Often when a client instructs an attorney on a matter, the client provides the attorney with a substantial amount of information in order for the attorney to then attend to the legal process on the client’s behalf. Most often clients then want to be kept up to date as to the progress of their matters, with various degrees of success. Some attorneys are good communicators, and regularly update their clients, whilst other attorneys unfortunately fail to regularly update their clients. Many attorneys’ mandates have been terminated mostly due to a lack of communication. This often leads to the question being asked as to who the owner of the information held by the attorney is, and whether the client can insist on access to his/her documentation and information pertaining to the legal matter.
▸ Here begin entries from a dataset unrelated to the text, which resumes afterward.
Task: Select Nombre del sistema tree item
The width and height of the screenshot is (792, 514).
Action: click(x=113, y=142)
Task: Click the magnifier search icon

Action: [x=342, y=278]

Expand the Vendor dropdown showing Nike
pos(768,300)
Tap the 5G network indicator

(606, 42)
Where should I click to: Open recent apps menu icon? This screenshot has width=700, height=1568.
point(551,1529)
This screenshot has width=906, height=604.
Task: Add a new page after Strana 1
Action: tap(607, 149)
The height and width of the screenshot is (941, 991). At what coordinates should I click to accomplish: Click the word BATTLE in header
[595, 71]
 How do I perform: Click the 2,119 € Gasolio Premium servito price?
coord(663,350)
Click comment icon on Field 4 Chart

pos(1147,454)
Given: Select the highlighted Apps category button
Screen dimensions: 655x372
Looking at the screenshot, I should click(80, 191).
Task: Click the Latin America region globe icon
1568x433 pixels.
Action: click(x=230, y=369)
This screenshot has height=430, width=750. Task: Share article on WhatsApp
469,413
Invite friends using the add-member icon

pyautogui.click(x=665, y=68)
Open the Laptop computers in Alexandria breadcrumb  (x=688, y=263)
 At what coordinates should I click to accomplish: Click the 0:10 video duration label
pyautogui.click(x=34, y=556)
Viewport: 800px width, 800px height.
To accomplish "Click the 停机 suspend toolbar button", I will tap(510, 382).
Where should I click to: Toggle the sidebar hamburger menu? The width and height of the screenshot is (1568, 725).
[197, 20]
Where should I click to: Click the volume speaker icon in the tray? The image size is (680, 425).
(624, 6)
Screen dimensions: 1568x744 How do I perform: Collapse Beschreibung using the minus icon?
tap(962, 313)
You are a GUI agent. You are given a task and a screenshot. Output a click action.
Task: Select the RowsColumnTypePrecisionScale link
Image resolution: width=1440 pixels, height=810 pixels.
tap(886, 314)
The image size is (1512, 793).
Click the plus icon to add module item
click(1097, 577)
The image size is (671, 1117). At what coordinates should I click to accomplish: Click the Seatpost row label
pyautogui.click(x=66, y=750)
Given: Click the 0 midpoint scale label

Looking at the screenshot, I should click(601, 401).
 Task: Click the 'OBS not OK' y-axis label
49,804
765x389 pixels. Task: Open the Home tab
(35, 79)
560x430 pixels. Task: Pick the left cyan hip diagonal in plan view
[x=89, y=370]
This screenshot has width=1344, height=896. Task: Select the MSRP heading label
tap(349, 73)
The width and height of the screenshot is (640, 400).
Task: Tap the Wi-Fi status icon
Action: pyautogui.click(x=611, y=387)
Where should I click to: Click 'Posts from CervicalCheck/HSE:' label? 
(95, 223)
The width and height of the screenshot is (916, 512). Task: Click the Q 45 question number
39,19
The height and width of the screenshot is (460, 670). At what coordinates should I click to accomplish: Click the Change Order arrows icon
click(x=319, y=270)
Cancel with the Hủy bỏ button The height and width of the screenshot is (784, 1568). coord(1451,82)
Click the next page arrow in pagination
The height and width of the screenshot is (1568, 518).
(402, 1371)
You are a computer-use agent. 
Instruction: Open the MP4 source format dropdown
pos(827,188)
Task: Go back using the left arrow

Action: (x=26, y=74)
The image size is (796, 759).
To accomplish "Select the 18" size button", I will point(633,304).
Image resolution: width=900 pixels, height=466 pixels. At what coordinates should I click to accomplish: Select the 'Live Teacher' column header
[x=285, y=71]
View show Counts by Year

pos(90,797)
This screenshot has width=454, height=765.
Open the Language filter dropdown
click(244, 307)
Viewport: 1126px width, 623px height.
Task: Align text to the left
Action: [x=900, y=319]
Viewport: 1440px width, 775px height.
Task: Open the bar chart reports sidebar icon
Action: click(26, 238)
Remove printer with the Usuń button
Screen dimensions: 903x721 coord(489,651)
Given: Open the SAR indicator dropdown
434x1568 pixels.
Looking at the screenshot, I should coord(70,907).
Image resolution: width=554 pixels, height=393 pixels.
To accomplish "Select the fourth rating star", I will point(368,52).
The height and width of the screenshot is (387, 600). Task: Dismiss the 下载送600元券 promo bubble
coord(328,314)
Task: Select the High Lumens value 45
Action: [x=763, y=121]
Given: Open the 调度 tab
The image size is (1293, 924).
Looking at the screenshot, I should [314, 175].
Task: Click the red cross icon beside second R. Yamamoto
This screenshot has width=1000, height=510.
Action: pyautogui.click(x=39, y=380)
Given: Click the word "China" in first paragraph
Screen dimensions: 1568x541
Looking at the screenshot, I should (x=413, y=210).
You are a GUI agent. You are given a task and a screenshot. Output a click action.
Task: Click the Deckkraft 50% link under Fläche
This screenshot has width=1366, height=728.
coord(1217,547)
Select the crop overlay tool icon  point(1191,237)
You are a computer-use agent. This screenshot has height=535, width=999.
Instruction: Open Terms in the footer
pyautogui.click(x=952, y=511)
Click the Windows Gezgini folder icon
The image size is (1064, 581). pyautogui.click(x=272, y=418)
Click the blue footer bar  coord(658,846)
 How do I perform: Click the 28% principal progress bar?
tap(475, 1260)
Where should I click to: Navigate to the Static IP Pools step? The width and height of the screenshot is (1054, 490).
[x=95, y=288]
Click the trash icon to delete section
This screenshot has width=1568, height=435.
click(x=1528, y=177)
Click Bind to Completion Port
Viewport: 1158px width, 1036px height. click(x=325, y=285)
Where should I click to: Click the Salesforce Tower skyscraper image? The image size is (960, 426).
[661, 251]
This article is not intended to provide legal advice, but a short overview of the legal position is important for this discussion. In general, an attorney has a lien (a right of retention) over documents in the attorney’s possession and on which work has been performed, which has the effect that the attorney is entitled to hold such documents until such time as his fees in respect thereof have been paid. In other words, if the client wishes to close the file to transfer the matter to another law firm, the attorney can withhold all documents for which he is entitled to write a fee, until such time as the accounts have been paid.
This right of retention is to be distinguished from access to the information contained in those documents. In principle, there is no basis upon which an attorney can refuse a client access to look at the documents in the attorney’s file, irrespective of whether the client’s account has been paid or not.
These principles of course date from times when all court work was paper-based, correspondence consisted of physical letters sent by post, and courts always insisted on having the original papers. In the modern era, where much of the communication takes place in electronic form, some of these rules might have to be revisited. For example, an email sent from the client to the attorney is no longer a physical piece of paper filed in the attorney’s office, but an electronic copy thereof is kept on both the attorney’s and the client’s electronic devices – usually more than one device. Given the current age in which we live in, where information, and access to such information in a structured manner, has become more and more important, it is therefore imperative that both law firms and their clients take heed of these changes. Accessible information has become so entrenched in our society that most of us deem it our right to access the information that people we contract with have about us.
This right to access to information has indeed been constitutionally entrenched in South Africa, with section 32(1)(b) of the South African Constitution providing that every person has the right to any information held by another person, and which information is required for the exercise or protection of any rights.
Clients are becoming alive to the fact that they can demand access to the information as to the progress of the legal matters from their attorneys. Attorneys are also becoming aware that such access should be given to clients on a regular basis, even if it is for no other reason than to provide better client service than their competitors.
It is therefore in this space that Lexa can provide assistance to both parties. It provides the client with access to the information pertaining to the legal matters, with little or no extra effort from the attorney to provide such information. Based on the above, it is also clear why increased collaboration and access to information has been flagged as some of the biggest trends in legal practice over the past year or two.
Law firms wishing to stay one step ahead of their competitors would therefore do well to consider innovative ways in which clients can have access to the information pertaining to their legal matters on a continuous basis. This will become more and more important as time progresses.